Monthly Archives: January 2015

Writing

The Plot Hole of Doom!

I have one MS that is mostly finished. It’s been through 3 drafts (if you can call them that — my WIPs sort of evolve and expand as they go along) and it’s kind of in the final polishing stage.

Then a couple of weeks ago I found a plot hole. Not just any plot hole, but a black hole that sucked my entire MS into its gaping maw. It was one of those things that made me think “Why doesn’t character A just XYZ right at the beginning?” And there was no good answer except that when I wrote it, it didn’t occur to me.

dont_despair

photo credit: chris.peplin 
via photopin cc / Text added

I didn’t spot that plot hole through all the revisions. No one else who read it (bless their little, generous, critique-giving cottons socks) spotted it either. But once I’d seen it, I couldn’t unsee it.

After a mini major freak out, I emailed my fabulous crit partner, Kelley. There was much wailing and gnashing of teeth. She agreed with my assessment. It was indeed the Plot Hole of Doom. But she also helped me work through the ramifications and figure out how to save it.

This was tricky, because everything I changed had a ripple effect on the rest of the plot. Change event A, and event B no longer makes sense. The overarching plot would still work, but the path the characters took to get there would require some major tweaking.

I grieved. There were scenes that would have to be cut completely. Awesome lines that would be yanked and may never see the light of day. Paragraphs I’d slaved over that would now be cast aside like week-old leftovers. Witty banter and character-defining moment would cease to be.

But I wasn’t ready to give up on it.

One night, after a few days of stewing on it, when the kids were in bed and my husband was out, I sat down at the computer.

Then I went away and watched TV. Then I came back. Then I watched more TV. Just before midnight, I decided I’d have one more look before I went to bed. (This decision may have been aided by the consumption of copious amounts of energy drink at an inappropriate time of day.)

In Scrivener, I moved all the chapters into a new folder called “Black Hole Manuscript” (so I can always go back to them if I want to). Then one chapter at a time, I started the new manuscript. I would copy the chapter back into the Manuscript folder, then open both the original and the copy in the side-by-side view. That way I could chop and change the new one, but still refer to the original to see how it used to be.

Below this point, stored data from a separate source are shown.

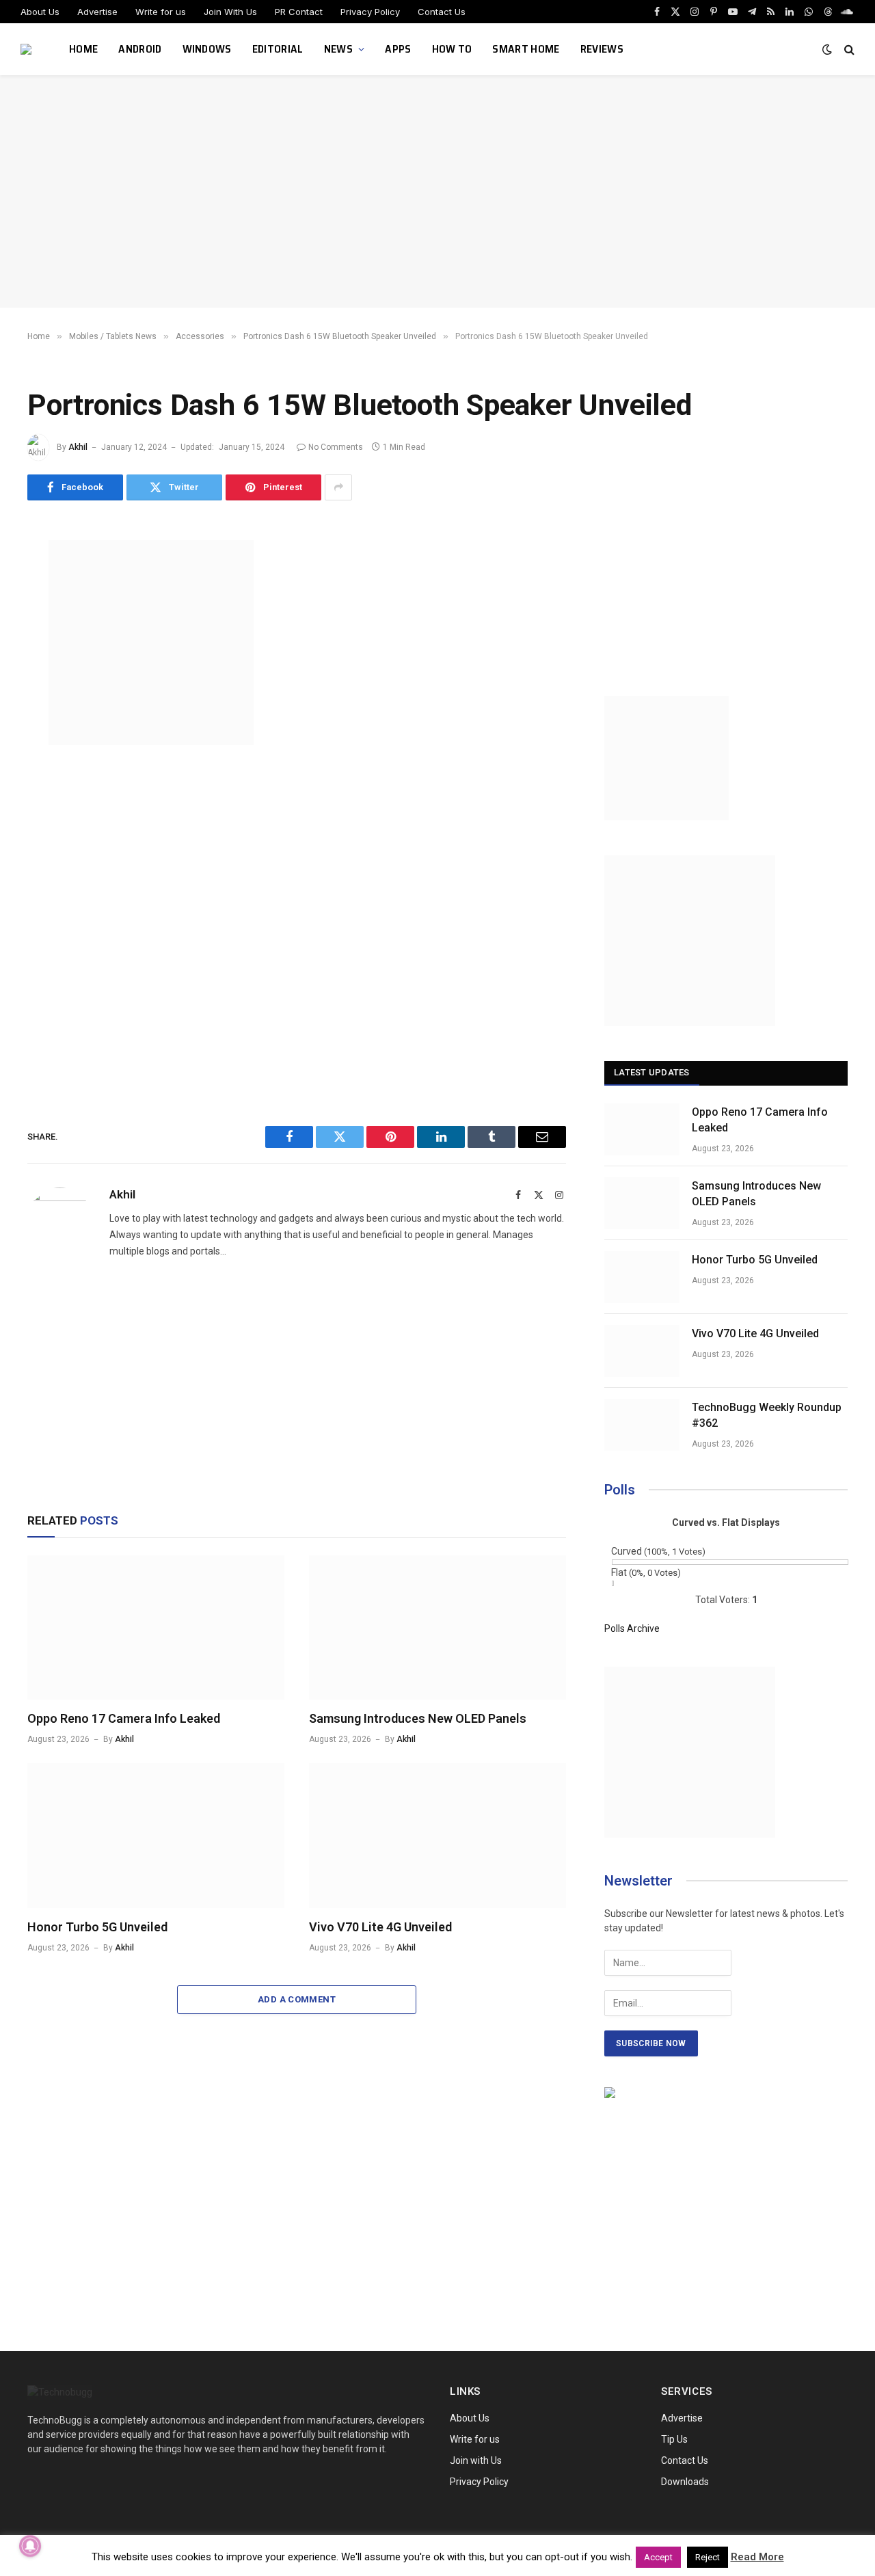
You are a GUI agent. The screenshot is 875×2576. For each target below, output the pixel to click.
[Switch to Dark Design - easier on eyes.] (827, 49)
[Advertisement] (437, 191)
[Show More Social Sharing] (338, 487)
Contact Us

I went hard, fixing and changing things based on the new plan I’d worked out.

At 4am I started to see double, so I went to bed.

The kids woke me up at 7.

I plonked them in front of the TV, grabbed myself a cup of tea, and got back into it.

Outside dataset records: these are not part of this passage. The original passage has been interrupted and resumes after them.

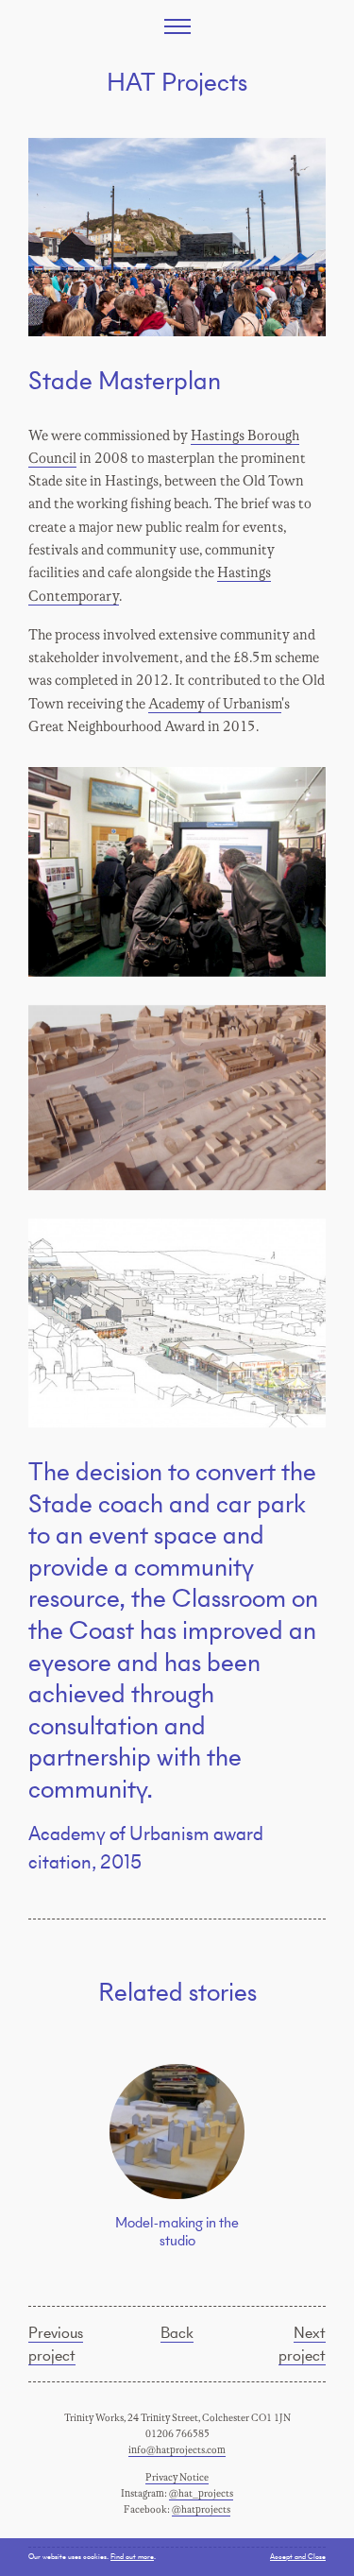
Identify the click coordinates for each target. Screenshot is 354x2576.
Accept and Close (298, 2556)
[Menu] (177, 26)
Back (177, 2332)
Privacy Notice (177, 2477)
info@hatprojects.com (177, 2450)
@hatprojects (201, 2510)
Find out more (132, 2556)
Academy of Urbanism (214, 704)
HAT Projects (177, 81)
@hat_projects (201, 2493)
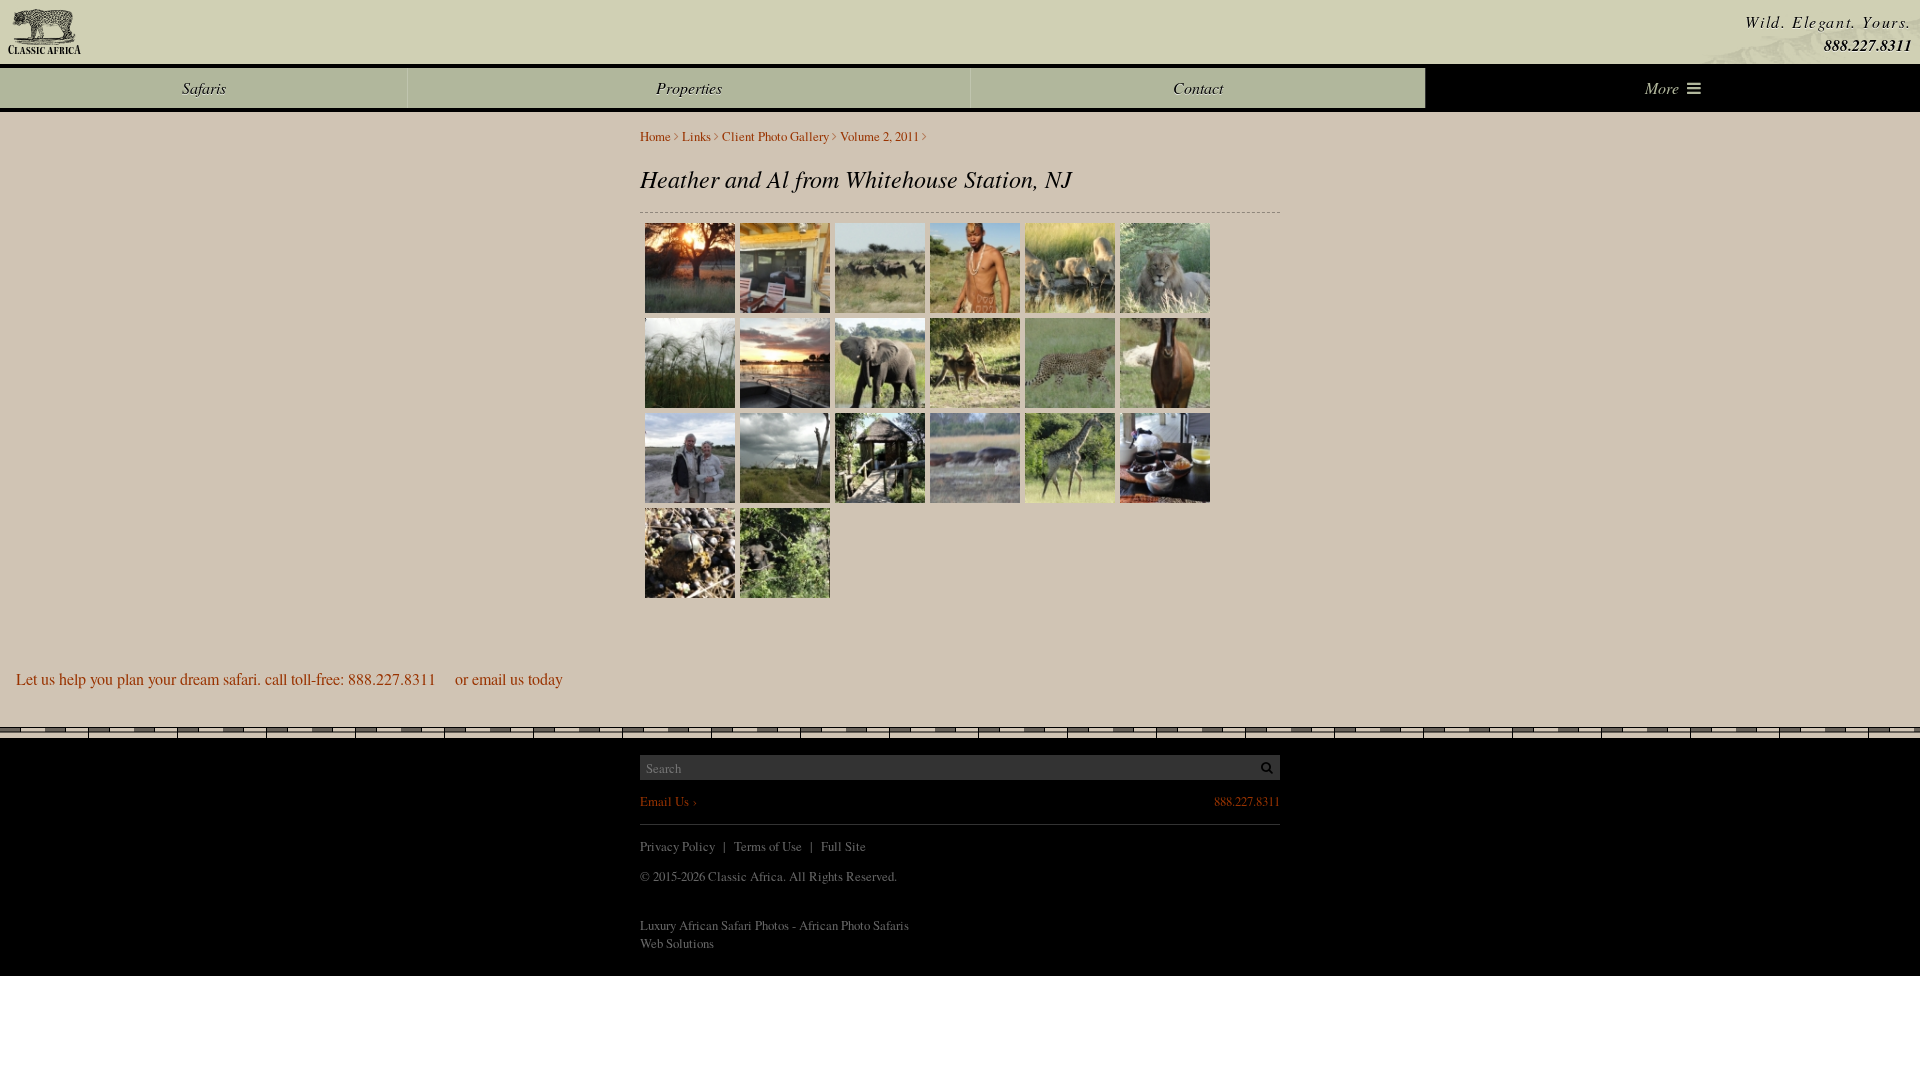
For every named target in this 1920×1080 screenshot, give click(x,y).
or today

At some point my husband came home. I may have grunted at him as he walked past.

At 2pm I finished the final chapter. I had just completed a 14 hour (minus 3 for sleep) writing marathon. When I’m on a roll, I’m on a roll.

There was still work to be done. Some chapters had been decimated and needed to be expanded again. Other ones needed to be checked for flow.

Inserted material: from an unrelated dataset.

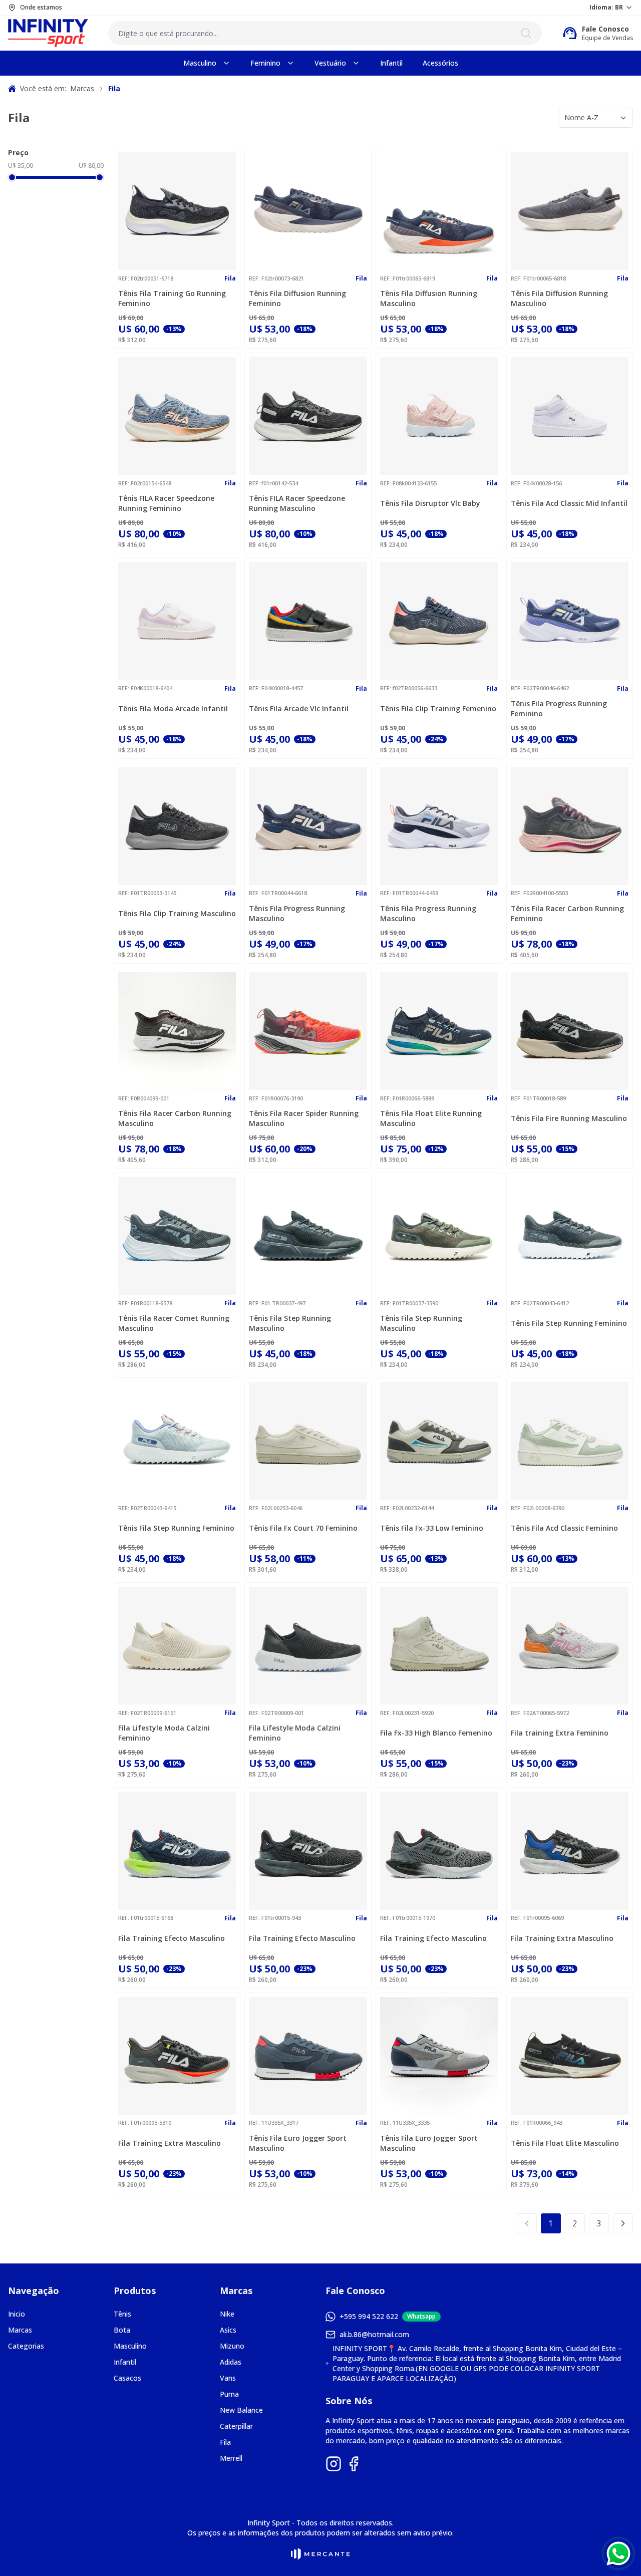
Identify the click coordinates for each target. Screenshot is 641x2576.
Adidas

But overall I was very, very happy with it. In fact, one of the underlying threads works better in the new version than it did in the old version.

Writing is hard, but I love it anyway.

Writing

The Dreaded Synopsis

Recently, I had the pleasurable experience of writing a short synopsis for one of my WIPs. Right, disengage sarcasm mode.

Writing synopses isn’t exactly fun. Trying to condense all the character development and interwoven plots of your carefully crafted, 60,000-odd word novel into (in my case) one page at 1.5 spacing. But it is doable.

photo credit: Joybot 
via photopin cc / Text added

I’m someone who learns from example, so it’s no good telling me how to write a synopsis. I need to be shown. So, here’s a great post describing how to write a 1 page synopsis using Star Wars as an example.

I’m also incredibly lucky that I have a great circle of writer friends to help me. It’s useful to have both people who have read the story and some who haven’t check out the synopsis.

People who have read the story are great because they can help you pick what to include, what to gloss over, and what to leave out.

People who haven’t can tell you whether the synopsis makes sense, because they can’t fill in the blanks with any prior knowledge.

And people who read your revisions over and over again, telling you which bits you’ve done well and which bits need work, and encouring you to continue polishing that baby until it shines…well, they’re fricken amazing.

Eventually you get to the point where you have to submit that bad boy somewhere. A deadline looms. So you decide, that’s it: it’s as good as it’s gonna get. And if you look at it one more time you’re going to end up editing around in circles and make it worse again. You either have to click send (or print) or take up a less stressful hobby like knitting.

And time will tell if you did a good job.